── DATA SUPPLIED ──

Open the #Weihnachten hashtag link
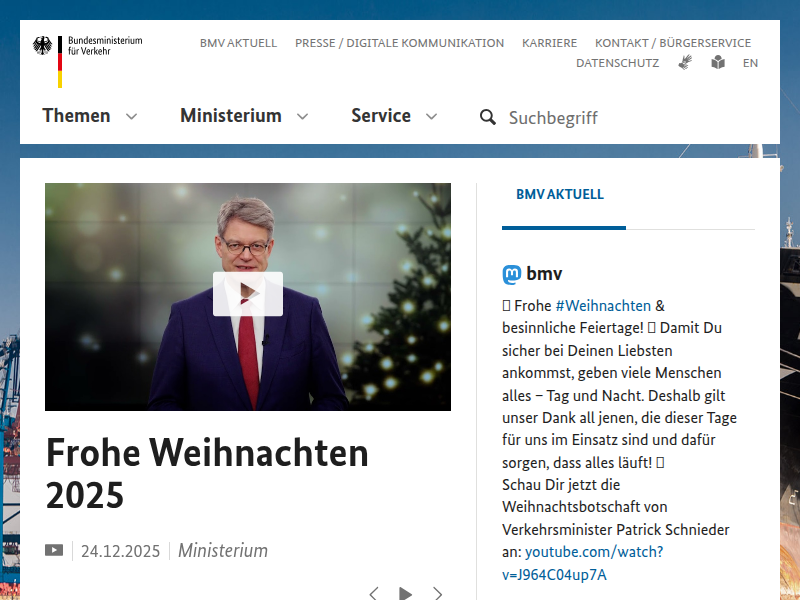Screen dimensions: 800x600 coord(603,306)
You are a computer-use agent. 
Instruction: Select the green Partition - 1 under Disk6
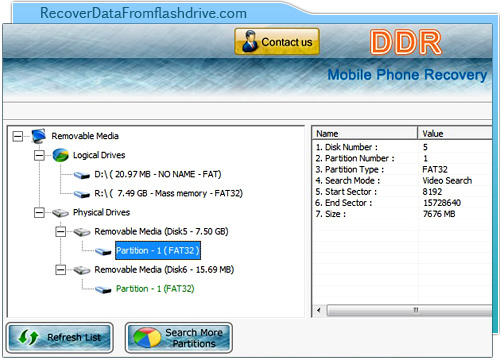[x=155, y=289]
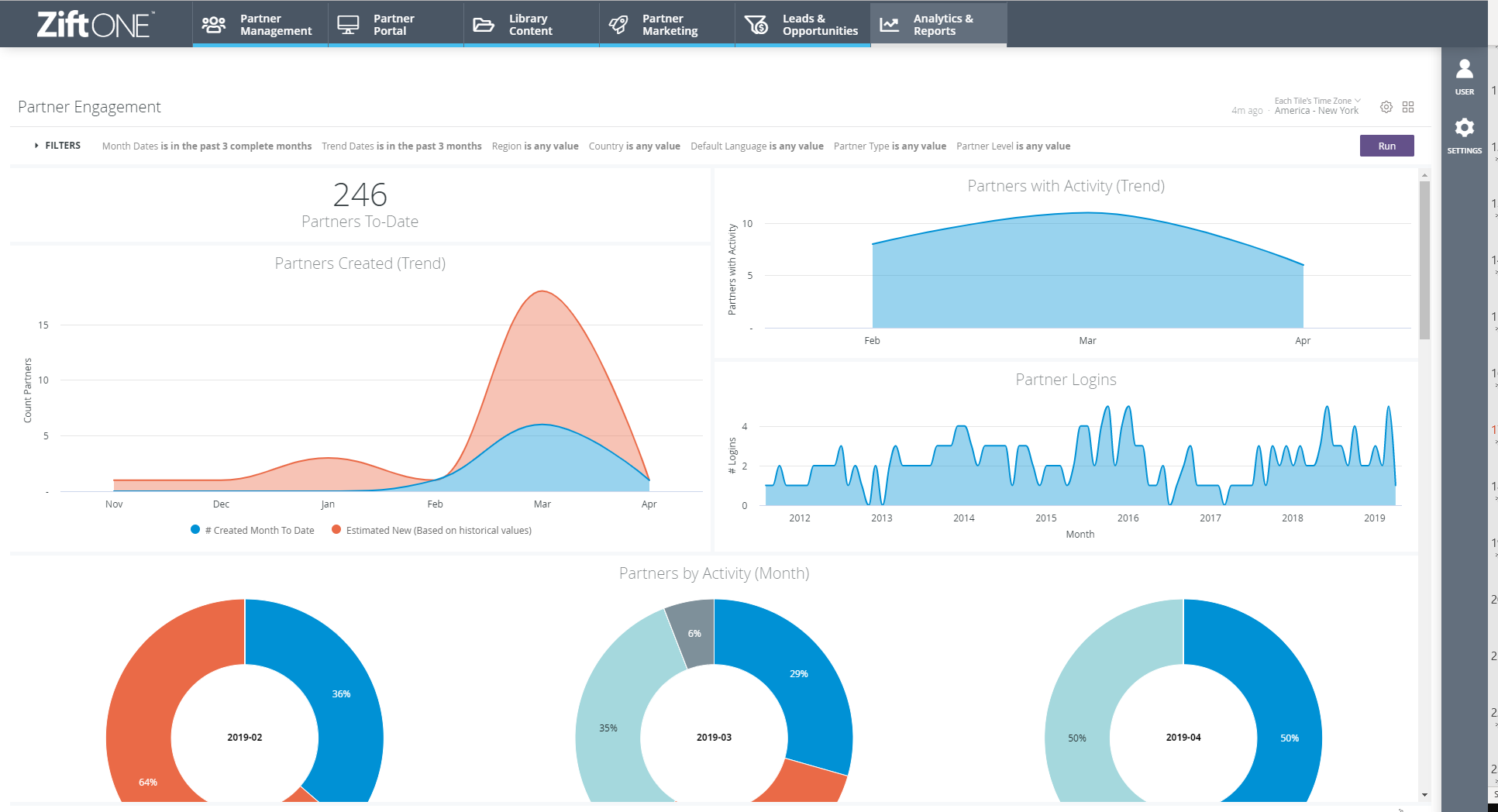Click the dashboard tile grid icon
Screen dimensions: 1498x812
[1408, 107]
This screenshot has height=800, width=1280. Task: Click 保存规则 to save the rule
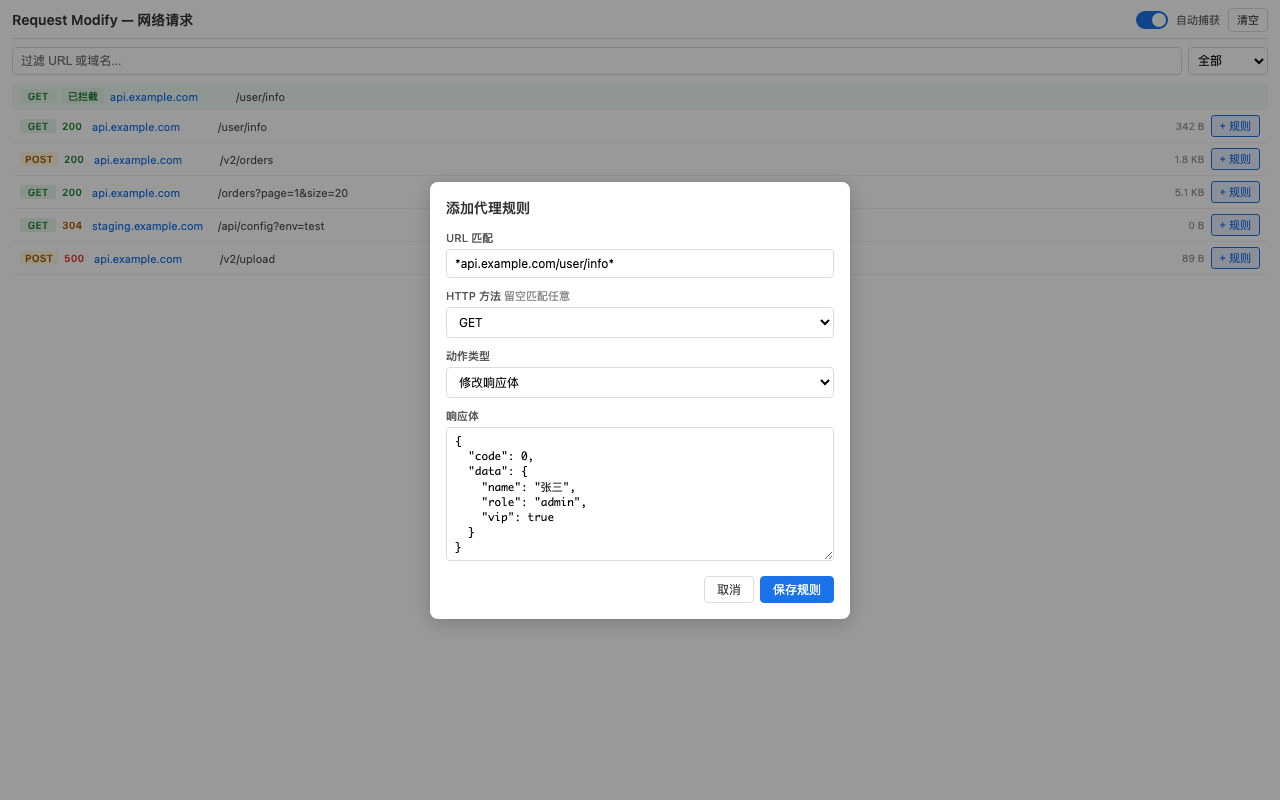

───

Pictures don't belong in the copy. Retype exactly the lines from the one with "You are a computer-use agent." through the last line of the records.

* **ANSWER TO THIS TASK**
You are a computer-use agent. 
Instruction: Select the green Partition - 1 under Disk6
[x=155, y=289]
Click the dashboard tile grid icon
Screen dimensions: 1498x812
[1408, 107]
This screenshot has height=800, width=1280. Task: Click 保存规则 to save the rule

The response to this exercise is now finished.